Because i and y were used interchangeable in Middle and Early Modern English, these cites support Frasier.
4.     Liam
The original Problem Names article on Liam states, “The name Liam is certainly a modern Irish pet form of Uilliam, but there is no persuasive evidence that it was used before the 17th century.”  However, the Family Search Historical Records provide evidence of Liam as a late-period English surname:
JOANA LIAM; Female; Marriage; 1592; Elsworth, Cambridge, England; Batch: M13053-1 
5.     Megan
Megan and its variants had previously been registered only as SCA-compatible names.  The Family Search Historical Records provide evidence of Megan in various spellings as a late-period English surname.
WILLIAM MEGAN; Male; Marriage; 9 Sept 1644; Ippollitts, Hertford, England;
Batch: M07253-1.
MARTHA MEGHEN; Female; Marriage; 15 Oct 1633; Saint Chad, Shrewsbury, Shropshire, England; Batch: M01575-1.

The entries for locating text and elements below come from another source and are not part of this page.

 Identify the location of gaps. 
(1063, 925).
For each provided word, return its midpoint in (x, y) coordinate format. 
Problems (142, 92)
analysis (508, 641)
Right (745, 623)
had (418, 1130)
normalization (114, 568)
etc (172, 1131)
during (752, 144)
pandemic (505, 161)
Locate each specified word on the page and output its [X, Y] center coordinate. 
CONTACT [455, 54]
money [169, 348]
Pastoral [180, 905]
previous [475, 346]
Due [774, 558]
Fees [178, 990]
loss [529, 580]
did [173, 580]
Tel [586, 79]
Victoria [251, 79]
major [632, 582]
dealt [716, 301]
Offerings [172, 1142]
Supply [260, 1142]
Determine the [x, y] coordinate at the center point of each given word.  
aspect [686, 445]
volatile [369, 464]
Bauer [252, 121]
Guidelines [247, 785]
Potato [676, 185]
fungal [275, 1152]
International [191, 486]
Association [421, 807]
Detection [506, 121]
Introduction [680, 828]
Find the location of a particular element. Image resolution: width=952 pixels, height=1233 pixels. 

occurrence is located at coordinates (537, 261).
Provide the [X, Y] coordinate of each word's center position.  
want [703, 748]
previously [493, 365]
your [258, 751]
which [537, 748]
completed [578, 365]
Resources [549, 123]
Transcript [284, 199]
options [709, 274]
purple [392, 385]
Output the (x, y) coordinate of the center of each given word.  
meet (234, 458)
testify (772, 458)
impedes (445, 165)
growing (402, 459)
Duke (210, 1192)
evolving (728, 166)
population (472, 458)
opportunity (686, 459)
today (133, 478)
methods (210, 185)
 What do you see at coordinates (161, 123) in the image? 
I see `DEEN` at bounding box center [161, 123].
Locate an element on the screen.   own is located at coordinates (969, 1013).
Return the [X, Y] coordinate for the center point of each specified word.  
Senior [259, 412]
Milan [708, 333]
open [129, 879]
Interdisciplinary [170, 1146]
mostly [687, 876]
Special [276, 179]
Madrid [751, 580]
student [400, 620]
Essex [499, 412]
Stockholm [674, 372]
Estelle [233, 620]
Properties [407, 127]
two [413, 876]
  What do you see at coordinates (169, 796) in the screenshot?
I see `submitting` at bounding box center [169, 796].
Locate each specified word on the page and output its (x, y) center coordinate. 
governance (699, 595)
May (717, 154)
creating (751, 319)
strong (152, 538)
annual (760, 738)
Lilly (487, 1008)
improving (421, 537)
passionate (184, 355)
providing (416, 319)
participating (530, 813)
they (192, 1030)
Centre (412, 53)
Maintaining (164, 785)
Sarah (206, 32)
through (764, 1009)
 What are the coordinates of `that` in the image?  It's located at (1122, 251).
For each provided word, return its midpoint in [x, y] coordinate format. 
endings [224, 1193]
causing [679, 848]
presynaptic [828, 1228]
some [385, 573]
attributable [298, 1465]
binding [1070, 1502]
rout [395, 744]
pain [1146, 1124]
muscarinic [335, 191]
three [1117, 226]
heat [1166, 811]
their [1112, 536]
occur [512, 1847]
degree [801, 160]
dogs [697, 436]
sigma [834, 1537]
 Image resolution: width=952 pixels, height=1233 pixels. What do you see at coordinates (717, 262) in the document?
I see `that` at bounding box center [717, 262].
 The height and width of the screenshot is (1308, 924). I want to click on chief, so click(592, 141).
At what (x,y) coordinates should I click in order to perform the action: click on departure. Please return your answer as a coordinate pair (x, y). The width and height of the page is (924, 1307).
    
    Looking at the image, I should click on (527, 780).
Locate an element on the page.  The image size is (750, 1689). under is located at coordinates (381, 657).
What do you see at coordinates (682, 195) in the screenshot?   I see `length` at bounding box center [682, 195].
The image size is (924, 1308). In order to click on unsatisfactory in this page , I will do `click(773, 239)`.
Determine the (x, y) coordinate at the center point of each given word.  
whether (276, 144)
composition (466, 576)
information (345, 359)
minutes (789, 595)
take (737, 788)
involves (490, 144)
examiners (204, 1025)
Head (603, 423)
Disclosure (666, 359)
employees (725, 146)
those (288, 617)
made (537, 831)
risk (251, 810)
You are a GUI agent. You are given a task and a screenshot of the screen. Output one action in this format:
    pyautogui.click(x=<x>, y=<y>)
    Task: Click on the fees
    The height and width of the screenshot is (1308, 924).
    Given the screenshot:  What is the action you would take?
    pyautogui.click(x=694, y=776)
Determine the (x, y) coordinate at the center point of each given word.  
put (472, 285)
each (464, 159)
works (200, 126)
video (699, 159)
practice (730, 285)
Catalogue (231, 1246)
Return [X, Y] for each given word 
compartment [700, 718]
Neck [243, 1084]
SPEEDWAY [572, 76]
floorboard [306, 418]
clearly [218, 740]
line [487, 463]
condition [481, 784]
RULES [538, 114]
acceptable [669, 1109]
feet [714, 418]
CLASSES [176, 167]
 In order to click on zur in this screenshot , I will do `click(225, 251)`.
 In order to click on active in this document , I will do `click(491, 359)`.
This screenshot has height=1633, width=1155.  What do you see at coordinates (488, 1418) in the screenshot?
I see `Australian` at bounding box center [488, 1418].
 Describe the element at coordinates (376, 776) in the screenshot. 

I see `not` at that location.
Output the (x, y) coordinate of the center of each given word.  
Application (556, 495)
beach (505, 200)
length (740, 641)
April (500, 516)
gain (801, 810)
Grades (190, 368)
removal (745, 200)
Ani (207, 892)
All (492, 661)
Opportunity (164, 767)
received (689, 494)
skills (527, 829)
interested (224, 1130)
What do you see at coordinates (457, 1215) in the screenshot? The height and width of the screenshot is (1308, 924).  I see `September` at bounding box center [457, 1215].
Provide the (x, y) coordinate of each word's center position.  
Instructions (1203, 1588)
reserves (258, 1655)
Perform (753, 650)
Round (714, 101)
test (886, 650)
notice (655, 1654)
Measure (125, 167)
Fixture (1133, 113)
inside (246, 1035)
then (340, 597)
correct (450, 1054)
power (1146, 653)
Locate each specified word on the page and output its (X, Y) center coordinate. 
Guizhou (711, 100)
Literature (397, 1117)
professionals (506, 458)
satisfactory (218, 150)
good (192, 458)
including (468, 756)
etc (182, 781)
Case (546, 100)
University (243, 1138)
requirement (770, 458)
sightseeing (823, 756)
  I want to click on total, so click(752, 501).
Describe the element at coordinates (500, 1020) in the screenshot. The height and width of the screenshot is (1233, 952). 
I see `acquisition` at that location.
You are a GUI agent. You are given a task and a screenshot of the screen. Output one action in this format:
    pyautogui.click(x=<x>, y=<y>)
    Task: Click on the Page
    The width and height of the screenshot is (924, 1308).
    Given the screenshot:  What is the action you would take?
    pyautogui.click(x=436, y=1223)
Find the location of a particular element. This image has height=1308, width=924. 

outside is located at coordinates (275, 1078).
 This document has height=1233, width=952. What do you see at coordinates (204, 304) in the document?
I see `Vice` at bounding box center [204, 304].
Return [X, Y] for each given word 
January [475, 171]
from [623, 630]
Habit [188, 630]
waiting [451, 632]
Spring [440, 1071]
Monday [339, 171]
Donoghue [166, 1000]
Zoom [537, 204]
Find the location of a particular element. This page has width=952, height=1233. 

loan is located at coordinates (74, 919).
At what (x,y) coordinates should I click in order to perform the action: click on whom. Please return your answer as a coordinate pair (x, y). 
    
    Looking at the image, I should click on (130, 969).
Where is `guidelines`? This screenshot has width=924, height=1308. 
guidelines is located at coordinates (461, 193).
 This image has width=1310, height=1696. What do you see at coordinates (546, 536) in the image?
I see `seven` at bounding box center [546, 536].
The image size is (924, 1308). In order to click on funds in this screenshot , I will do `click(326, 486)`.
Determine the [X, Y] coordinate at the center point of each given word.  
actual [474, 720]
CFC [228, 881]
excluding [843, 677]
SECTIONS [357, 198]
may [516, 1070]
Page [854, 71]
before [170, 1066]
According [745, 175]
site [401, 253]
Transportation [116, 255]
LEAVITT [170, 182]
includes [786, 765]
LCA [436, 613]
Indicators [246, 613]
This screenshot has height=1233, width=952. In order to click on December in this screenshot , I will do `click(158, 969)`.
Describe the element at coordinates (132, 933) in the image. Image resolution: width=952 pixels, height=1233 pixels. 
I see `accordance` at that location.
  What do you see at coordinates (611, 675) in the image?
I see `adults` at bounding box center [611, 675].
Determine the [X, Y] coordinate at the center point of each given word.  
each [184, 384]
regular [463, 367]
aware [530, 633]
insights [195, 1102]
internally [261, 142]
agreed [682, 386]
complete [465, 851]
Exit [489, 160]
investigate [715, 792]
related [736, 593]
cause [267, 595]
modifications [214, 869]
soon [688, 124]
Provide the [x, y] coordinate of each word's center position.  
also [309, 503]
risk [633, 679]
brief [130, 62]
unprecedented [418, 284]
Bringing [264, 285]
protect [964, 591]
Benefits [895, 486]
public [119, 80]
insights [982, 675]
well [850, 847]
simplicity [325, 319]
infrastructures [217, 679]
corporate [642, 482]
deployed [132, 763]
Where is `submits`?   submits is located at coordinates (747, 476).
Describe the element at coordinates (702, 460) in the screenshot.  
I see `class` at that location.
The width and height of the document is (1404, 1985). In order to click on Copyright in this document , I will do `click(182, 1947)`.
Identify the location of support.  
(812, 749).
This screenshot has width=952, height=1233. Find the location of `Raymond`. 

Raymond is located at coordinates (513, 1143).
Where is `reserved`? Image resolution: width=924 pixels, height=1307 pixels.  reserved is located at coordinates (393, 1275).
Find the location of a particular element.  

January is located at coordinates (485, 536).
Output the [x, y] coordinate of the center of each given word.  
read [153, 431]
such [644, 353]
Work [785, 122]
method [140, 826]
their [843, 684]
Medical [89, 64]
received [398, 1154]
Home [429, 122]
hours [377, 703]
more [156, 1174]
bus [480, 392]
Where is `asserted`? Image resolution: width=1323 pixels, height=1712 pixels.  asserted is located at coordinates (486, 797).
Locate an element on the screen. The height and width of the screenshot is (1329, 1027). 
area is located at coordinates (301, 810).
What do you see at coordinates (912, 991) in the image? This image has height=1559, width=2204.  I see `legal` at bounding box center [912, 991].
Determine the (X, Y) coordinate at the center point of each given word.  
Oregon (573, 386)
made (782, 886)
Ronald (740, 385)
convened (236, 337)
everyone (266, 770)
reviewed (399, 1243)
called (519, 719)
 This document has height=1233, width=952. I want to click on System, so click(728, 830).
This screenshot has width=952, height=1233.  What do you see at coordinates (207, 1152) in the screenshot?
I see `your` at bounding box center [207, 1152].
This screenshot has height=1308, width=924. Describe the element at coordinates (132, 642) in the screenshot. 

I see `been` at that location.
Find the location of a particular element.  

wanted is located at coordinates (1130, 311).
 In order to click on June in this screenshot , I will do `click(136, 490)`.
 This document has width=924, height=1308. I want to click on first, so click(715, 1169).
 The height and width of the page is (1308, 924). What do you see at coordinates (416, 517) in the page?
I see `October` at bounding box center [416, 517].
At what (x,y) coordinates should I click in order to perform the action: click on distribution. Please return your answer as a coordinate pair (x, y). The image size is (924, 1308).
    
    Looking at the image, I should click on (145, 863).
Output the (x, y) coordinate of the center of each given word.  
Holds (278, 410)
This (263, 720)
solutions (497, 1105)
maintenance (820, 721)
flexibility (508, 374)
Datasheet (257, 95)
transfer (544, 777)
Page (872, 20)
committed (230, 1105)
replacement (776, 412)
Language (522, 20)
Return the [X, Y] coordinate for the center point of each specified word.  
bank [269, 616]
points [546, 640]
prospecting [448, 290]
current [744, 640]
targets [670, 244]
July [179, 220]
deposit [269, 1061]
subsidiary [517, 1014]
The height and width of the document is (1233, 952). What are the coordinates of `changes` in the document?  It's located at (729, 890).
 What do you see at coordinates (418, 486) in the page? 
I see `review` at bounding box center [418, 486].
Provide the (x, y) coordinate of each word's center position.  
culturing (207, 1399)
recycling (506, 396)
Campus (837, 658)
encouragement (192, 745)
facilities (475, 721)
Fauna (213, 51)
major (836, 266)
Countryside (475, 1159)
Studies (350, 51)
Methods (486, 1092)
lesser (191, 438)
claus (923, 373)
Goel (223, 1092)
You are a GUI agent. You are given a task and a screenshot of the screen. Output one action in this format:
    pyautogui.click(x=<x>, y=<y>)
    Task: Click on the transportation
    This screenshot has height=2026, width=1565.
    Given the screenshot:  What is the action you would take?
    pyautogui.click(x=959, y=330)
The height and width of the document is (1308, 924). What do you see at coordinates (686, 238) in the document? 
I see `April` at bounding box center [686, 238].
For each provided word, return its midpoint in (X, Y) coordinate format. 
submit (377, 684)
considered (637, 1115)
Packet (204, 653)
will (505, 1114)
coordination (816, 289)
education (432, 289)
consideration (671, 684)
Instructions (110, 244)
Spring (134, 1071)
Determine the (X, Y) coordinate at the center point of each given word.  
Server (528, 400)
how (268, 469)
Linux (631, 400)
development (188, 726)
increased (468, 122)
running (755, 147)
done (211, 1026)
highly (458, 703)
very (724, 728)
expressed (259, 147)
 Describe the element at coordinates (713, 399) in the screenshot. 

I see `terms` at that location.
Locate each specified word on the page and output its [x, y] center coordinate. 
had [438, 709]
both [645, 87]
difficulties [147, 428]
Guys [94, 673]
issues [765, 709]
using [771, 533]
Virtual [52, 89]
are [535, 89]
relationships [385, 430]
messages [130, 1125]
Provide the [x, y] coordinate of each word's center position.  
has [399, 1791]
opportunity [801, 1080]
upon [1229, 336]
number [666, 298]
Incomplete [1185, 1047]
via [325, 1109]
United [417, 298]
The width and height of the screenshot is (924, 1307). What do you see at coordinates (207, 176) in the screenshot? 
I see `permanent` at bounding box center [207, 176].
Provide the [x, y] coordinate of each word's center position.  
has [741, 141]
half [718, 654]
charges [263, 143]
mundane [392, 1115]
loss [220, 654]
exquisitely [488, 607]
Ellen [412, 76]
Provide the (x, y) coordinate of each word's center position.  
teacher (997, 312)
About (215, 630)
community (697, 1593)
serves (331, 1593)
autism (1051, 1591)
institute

RICHARD MEGHEN; Male; Christening; 11 Dec 1630; Saint Chad, Shrewsbury, Shropshire, England; Batch: P01575-1.
6.     Niamh
In July 2012, Pelican ruled “barring evidence that Niamh was used by non-legendary human beings or falls into another registerable category (like a saint's name), it will not be registered after the December 2012 meeting.” [Niamh Fhinn, 7/2012 LoAR, A-Atenveldt].  However, Niamh is Anglicized to something that sounds like “Neeve” or “Neave,” which can be documented as an English surname:
Elizabeth Neave; Female; Christening; 06 Dec 1590; All Saints, Icklingham, Suffolk, England; Batch: C06255-2
Margaret Neave; Female; Christening; 08 Sep 1548; Conington, Cambridge, England; Batch: C130382

7.     Tara
Tara had been ruled unregisterable for lack of documentation.  [Alana Buchanan, 11/1997 LoAR, A-Caid].  Tara now can be found as a gray-period English surname, and therefore is usable as an English given name:
EDWARD TARA; Male; Christening; 18 Oct 1640; Northam, Devon, England; Batch: C05190-1 
THOMAS TARA; Male; Christening; 23 Jan 1647; Knowstone, Devon, England;
Batch: C05128-1 


              This article is not intended as an exhaustive study of every “problem name” in the Society.  There are a number of names that we continue to be unable to document to period as the names of real people, including Fiona, Moira and Rhiannon.
            This article is intended to encourage heralds to continue to research even names that “everyone knows” cannot be documented.  Period naming practices were often stranger than we imagine, and the continuing release of new data as period sources are digitized forces us to challenge many of our old assumptions.